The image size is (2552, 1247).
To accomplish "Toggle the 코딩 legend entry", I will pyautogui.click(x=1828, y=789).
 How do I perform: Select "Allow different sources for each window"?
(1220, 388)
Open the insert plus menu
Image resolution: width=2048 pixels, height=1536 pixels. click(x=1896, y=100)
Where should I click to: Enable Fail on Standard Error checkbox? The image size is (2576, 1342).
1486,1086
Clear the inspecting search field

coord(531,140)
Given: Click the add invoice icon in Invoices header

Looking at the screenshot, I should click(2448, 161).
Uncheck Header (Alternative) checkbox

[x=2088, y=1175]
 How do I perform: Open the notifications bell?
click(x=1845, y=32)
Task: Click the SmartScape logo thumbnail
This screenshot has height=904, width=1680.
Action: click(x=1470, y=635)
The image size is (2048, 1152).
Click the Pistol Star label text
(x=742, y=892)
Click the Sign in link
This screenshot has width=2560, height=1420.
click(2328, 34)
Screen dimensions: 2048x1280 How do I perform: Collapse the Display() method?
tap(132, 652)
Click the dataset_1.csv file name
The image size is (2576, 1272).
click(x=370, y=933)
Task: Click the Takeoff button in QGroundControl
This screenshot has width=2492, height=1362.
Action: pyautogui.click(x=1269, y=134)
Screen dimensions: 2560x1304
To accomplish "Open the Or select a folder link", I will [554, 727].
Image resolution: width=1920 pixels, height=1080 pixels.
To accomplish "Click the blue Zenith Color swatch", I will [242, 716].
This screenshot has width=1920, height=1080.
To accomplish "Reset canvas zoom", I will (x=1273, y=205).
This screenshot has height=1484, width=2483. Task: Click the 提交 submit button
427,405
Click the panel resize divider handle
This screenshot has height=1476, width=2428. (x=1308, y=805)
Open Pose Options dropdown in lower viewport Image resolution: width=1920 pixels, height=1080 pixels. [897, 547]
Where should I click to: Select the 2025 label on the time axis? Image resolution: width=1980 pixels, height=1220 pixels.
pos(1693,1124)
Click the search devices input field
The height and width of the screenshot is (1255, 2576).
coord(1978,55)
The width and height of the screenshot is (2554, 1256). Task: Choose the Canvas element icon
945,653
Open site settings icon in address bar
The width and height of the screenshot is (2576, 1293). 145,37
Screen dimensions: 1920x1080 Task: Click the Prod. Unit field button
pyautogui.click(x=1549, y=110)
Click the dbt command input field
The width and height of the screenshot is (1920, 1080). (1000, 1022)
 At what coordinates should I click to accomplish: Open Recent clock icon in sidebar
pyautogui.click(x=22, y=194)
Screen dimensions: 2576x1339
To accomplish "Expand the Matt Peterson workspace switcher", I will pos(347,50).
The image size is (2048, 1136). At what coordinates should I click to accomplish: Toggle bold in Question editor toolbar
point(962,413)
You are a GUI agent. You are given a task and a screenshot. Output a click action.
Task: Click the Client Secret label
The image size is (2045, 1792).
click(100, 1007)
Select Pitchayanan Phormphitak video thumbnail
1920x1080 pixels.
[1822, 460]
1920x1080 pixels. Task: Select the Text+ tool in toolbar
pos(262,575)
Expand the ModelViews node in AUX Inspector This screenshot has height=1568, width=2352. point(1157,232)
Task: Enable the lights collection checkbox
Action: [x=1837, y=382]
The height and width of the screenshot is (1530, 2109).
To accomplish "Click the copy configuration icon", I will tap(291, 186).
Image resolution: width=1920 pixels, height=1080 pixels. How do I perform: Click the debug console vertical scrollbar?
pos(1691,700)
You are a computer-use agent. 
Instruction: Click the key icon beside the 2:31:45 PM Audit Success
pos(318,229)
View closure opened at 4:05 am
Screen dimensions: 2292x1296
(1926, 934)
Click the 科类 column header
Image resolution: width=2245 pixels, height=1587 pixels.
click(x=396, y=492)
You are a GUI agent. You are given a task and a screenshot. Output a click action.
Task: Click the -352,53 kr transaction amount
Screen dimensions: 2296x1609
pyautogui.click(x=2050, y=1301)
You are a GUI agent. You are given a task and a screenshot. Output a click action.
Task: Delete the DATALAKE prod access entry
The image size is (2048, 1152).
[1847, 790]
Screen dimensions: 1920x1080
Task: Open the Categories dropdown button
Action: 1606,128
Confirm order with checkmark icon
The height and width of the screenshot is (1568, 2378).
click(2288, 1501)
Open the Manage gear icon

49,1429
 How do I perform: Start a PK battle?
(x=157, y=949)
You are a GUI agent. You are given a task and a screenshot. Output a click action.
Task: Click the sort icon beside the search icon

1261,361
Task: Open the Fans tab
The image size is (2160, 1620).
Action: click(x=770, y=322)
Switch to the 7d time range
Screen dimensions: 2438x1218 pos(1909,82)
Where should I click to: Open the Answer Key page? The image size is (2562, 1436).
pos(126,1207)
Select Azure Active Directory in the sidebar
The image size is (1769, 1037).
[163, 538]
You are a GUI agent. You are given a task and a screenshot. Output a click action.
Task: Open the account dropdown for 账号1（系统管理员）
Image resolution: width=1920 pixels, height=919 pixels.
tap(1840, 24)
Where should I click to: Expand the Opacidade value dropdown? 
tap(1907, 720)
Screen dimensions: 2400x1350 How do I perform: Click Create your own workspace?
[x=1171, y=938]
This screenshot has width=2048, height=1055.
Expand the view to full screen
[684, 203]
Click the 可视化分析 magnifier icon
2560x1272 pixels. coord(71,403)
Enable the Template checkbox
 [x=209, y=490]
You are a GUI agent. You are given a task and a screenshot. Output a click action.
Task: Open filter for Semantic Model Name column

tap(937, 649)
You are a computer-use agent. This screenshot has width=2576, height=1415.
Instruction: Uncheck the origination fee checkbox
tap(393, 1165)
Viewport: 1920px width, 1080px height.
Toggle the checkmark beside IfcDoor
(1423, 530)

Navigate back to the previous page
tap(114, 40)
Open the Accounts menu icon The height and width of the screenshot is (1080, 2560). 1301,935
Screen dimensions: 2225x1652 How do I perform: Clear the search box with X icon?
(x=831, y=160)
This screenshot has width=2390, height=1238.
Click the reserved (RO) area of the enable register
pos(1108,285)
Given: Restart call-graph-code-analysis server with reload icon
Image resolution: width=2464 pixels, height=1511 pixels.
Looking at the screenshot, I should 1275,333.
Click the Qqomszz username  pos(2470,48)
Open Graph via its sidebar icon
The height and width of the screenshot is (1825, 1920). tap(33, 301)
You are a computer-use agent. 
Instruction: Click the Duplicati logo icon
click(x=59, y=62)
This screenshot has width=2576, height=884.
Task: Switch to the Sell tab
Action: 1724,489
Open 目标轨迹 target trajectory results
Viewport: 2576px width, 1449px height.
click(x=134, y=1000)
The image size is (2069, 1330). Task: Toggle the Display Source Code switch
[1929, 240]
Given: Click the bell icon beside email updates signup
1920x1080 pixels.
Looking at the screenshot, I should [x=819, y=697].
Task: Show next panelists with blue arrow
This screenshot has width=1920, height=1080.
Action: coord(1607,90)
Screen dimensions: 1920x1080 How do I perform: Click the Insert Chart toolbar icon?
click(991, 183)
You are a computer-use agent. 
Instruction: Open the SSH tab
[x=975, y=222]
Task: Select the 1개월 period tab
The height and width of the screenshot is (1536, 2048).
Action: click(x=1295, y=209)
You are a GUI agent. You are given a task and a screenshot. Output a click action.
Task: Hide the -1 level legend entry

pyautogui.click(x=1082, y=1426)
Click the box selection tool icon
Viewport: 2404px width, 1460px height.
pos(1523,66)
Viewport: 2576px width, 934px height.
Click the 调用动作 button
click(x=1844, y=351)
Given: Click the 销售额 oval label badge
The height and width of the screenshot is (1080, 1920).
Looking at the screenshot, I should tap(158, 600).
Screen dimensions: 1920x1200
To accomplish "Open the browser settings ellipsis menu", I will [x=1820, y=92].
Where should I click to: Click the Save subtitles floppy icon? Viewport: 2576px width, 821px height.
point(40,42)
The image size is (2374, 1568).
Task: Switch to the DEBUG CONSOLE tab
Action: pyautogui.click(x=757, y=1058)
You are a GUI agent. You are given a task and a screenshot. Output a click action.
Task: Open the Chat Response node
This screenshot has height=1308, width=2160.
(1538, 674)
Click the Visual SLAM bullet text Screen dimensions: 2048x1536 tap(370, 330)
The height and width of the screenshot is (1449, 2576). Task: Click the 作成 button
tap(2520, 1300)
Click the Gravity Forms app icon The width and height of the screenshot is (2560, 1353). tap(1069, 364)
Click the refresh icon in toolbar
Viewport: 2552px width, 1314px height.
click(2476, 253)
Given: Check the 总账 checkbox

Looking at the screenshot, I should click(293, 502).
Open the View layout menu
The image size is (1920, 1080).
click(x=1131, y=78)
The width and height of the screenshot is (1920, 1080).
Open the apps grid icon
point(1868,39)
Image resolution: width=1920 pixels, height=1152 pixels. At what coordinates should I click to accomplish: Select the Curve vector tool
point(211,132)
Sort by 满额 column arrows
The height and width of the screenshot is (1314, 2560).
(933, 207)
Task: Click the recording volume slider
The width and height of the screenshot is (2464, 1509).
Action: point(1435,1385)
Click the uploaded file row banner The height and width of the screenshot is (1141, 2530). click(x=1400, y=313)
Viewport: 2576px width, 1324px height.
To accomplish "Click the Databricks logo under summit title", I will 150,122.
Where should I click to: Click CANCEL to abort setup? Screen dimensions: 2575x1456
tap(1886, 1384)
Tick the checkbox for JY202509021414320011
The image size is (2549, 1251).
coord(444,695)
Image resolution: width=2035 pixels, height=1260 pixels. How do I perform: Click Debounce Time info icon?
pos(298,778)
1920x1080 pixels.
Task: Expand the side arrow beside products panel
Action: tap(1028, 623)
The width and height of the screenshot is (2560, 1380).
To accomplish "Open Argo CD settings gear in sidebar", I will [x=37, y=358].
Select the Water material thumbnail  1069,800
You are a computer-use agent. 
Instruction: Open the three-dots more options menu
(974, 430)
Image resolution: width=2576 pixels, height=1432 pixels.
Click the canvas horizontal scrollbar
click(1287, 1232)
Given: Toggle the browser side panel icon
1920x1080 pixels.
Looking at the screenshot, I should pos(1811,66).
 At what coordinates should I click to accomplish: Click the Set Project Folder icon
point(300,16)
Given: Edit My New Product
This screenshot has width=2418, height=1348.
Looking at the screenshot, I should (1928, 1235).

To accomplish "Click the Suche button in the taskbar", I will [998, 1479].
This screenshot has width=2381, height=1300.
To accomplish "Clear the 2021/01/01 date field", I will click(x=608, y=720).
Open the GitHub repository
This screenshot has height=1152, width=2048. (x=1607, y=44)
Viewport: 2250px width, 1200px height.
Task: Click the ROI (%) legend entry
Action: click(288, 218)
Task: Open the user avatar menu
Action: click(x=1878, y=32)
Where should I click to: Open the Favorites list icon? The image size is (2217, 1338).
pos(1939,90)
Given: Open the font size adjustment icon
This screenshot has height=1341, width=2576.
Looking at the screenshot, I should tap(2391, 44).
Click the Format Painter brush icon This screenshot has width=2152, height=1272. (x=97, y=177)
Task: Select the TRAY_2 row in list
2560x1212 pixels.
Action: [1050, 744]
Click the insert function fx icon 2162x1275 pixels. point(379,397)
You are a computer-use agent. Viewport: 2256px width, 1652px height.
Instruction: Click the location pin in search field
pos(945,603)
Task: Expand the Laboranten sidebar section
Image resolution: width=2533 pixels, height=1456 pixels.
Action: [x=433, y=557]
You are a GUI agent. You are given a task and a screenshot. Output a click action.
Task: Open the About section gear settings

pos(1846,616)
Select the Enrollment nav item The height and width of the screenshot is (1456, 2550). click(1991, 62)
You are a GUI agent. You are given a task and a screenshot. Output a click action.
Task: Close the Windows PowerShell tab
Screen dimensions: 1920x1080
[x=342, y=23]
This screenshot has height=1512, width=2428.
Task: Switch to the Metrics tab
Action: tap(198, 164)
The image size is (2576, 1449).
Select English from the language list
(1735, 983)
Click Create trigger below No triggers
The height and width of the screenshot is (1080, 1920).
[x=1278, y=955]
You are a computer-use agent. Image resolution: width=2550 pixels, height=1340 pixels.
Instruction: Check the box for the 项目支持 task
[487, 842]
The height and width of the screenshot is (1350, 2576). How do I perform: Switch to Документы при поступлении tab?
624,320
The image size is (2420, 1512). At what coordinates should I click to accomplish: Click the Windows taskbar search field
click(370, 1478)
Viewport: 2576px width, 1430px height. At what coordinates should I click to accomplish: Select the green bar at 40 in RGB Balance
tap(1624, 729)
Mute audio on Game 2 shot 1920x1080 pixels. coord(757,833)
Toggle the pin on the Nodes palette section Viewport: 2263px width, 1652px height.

> GOAL OF THE EXERCISE:
From the listing above, repeat exactly the lines starting at the line that includes "Task: Open the Fans tab" and ending at the line that includes "Select Azure Active Directory in the sidebar", with nothing outside that span.

> REPLY:
Task: Open the Fans tab
The image size is (2160, 1620).
Action: click(x=770, y=322)
Switch to the 7d time range
Screen dimensions: 2438x1218 pos(1909,82)
Where should I click to: Open the Answer Key page? The image size is (2562, 1436).
pos(126,1207)
Select Azure Active Directory in the sidebar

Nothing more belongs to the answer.